Just got off the phone with a MLB customer service supervisor.
“MLB no longer supports the DDS system” that it once used and so any CDs with downloaded games on them “are no good. They will not work with the current system.”
Great. Just effing great. … As I told the supervisor, this is right in line with how wrong-headed and stupid and ass backwards MLB does everything.
I was told there is absolutely nothing MLB can do about these lost games. Plus, they said my purchases were all “one-time sales” and thus “there are no refunds”.
No refunds? As Lee Elia would say: “My fucking ass!”
My info has been submitted to some other MLB department which will review things and see what they can do about either getting me the games I paid for or refunding my $280.45.
Dude has been downloading full games to his computer from MLB, at $3.95 a pop — some 71 games — burned onto CDs. Because they required validation at each play to MLB.com, and MLB has decided to go with a different DRM provider and scheme … dude is now out $280-odd bucks.
Because, after all, even though he paid for them, they aren’t his. They’re theirs.

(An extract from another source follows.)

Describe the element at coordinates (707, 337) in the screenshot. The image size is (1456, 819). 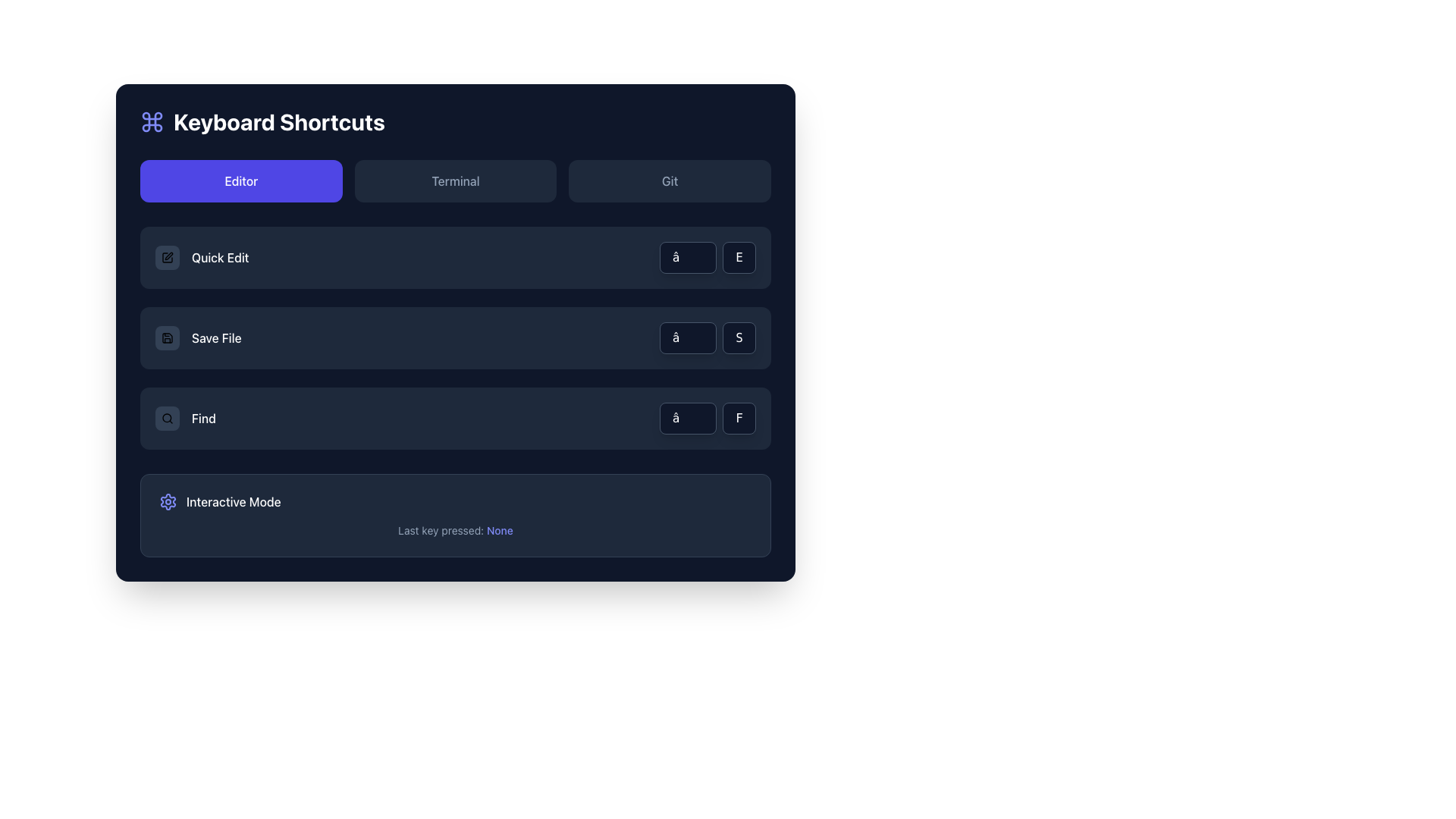
I see `the Key combination display consisting of two adjacent rectangular buttons, one with the symbol '⌘' and the other with the letter 'S', located to the right of the 'Save File' label in the 'Keyboard Shortcuts' interface` at that location.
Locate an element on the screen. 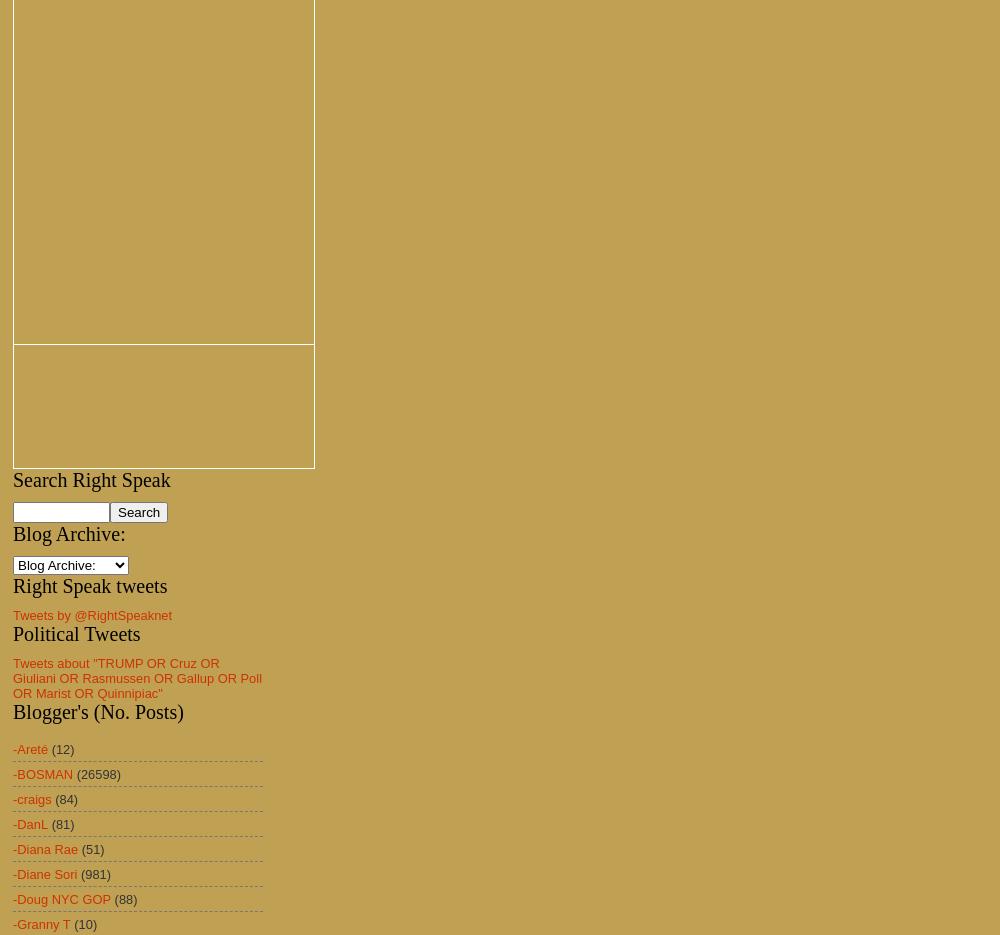 The width and height of the screenshot is (1000, 935). 'Tweets by @RightSpeaknet' is located at coordinates (91, 614).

All the time he thought he was buying something, he was just renting them … and only renting them for as long as they could be bothered to let him continue to see them.
And, as Les note so eloquently:
Of course all of those video files are easily available over BitTorrent and other P2P file sharing networks and the pirates never even noticed that the price changed nor the DRM. Once again it’s the honest consumer who’s trying to play by the rules that gets fucked over by DRM and then told “Sorry, no refunds.” And then the Powers That Be wonder why people continue to download pirated media files even though the price on the legit copies is so reasonable.
If it can be taken back at any time — it’s not yours. Unless you’re willing to acknowledge that you’re only renting it at the whim of the true “owner” — don’t pay money for it.